Inhibition of NF-κB translocation by curcumin analogs induces G0/G1 arrest and downregulates thymidylate synthase in colorectal cancer

• UBS109 and EF31 are more potent inhibitors of cell cycle progression than curcumin.
• UBS109 and EF31 inhibit NF-κB and TS leading to decreased DNA synthesis.
• UBS109 and EF31 and curcumin induce expression of silenced p16 and p21.
• UBS109 and EF31 are promising analogues for future therapeutic development in CRC.

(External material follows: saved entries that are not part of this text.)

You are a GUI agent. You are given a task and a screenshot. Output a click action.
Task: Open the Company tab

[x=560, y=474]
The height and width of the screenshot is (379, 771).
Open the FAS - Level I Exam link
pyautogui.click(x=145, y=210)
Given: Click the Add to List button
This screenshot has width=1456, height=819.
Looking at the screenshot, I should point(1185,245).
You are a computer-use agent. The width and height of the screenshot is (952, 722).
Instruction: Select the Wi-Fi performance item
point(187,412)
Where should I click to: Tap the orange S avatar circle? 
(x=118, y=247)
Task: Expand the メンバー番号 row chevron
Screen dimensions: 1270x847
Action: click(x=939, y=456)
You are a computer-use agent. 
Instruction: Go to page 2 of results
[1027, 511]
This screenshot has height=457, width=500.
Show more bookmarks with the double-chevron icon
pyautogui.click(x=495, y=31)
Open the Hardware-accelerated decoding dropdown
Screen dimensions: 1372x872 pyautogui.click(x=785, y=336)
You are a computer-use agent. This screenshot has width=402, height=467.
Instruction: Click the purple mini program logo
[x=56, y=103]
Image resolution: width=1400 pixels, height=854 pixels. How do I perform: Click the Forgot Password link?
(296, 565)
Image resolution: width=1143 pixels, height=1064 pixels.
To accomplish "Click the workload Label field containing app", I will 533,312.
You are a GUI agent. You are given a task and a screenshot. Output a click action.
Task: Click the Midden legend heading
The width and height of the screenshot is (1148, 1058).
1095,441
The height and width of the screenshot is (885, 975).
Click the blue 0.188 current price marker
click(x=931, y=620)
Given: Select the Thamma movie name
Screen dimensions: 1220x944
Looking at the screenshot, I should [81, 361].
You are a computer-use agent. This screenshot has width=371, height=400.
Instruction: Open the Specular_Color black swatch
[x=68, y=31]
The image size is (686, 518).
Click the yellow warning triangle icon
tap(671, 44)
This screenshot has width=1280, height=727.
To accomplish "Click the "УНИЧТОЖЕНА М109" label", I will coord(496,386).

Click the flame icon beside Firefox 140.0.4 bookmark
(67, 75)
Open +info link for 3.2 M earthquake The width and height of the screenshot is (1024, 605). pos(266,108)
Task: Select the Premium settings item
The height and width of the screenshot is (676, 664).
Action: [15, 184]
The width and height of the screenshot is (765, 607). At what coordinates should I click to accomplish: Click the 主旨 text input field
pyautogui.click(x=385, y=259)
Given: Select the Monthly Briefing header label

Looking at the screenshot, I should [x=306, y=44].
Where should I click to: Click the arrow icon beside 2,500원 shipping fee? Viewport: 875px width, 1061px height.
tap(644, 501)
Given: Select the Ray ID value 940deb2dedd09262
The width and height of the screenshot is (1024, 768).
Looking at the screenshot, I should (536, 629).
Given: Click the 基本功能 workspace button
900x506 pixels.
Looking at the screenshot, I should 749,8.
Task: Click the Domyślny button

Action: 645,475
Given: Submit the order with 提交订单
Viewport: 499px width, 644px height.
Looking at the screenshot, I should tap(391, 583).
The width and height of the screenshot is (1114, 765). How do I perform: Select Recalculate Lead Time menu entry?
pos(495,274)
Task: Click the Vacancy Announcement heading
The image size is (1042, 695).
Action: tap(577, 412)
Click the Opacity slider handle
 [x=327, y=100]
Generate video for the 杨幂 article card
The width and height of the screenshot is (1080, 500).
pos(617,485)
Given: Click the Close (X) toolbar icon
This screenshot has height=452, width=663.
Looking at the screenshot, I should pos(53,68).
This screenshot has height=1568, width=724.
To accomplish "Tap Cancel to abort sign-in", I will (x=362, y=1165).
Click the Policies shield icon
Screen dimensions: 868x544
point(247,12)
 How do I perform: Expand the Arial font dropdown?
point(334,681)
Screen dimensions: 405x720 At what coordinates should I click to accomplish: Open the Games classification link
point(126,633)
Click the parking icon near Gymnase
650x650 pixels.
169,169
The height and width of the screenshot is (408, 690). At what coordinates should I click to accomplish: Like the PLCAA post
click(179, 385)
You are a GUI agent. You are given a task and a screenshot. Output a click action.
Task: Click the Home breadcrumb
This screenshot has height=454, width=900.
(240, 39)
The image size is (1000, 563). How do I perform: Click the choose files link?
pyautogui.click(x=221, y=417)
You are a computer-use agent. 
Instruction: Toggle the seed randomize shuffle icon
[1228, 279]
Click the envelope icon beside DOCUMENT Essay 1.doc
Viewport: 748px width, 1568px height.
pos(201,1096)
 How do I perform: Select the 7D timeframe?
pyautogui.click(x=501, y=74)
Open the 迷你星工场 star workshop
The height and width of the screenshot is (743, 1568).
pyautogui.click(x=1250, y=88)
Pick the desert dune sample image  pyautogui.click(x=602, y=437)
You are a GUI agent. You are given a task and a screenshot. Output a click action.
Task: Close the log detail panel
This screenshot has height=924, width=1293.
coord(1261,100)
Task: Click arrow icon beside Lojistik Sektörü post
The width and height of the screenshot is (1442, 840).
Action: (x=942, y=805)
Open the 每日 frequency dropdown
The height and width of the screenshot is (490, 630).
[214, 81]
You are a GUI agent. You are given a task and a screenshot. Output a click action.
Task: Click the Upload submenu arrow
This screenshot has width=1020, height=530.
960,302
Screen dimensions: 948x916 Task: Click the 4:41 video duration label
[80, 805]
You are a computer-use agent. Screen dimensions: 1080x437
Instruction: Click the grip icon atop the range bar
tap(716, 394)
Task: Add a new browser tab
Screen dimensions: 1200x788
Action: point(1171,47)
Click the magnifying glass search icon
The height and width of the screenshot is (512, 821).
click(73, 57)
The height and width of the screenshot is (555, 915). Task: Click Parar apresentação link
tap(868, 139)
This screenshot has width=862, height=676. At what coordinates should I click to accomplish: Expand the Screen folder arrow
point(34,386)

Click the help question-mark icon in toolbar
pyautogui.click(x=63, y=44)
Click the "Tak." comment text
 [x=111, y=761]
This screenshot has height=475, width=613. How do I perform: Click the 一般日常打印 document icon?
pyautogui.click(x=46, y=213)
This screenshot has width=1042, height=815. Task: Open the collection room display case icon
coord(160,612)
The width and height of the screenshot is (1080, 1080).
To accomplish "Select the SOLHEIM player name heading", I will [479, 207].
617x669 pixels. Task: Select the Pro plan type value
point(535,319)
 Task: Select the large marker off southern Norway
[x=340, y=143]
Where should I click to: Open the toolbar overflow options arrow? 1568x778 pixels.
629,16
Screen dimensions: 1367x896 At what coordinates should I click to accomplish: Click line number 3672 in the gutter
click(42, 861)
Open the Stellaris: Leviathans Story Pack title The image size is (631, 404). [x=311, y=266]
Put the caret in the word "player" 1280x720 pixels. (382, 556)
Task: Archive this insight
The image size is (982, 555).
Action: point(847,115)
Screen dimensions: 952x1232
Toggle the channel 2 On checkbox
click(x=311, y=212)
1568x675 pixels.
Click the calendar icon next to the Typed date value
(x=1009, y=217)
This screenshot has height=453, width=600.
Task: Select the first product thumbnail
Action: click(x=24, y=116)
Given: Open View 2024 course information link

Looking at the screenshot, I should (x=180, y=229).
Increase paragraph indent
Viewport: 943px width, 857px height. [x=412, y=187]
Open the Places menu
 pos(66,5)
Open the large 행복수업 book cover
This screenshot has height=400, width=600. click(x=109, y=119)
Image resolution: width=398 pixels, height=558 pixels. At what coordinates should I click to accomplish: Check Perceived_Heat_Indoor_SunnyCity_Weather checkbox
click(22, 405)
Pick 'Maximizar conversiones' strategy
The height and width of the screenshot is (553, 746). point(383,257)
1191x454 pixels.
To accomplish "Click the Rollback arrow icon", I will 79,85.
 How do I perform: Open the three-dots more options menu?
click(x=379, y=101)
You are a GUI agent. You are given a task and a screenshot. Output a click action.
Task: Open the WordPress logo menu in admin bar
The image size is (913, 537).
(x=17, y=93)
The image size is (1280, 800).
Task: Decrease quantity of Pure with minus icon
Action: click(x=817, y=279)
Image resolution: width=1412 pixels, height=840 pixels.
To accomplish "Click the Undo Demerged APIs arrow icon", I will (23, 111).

Cell cycle progression and DNA synthesis are essential steps in cancer cell growth and resistance. Thymidylate synthase (TS) is a therapeutic target for 5FU. Curcumin is a potent inhibitor of NF-κB. EF31 and UBS109 are potent synthetic analogues of curcumin. We tested the hypothesis that inhibition of NF-κB translocation by curcumin and its analogs EF31 and UBS109 can inhibit cell cycle progression and downregulate TS levels in colorectal cancer (CRC) cell lines. Two CRC cell lines (HCT116 and HT-29) were either untreated (control) or treated with IC50 concentrations of curcumin, EF31 UBS109 led to G0/G1 cell cycle arrest. Treatment with curcumin, EF31 or UBS109 inhibited NF-κB, downregulated survival pathways and inhibited cell cycle progression. Arrest in the G0/G1 phase was associated with downregulation of the transcription factor E2F-1 and its target gene TS. NF-κB over-expression induced E2F-1 and TS protein and mRNA levels in both cell lines. EF31 and UBS109 treatment significantly decreased tumor growth in compared to untreated tumors. EF31 and UBS109 are promising agents for the prevention and treatment of CRC.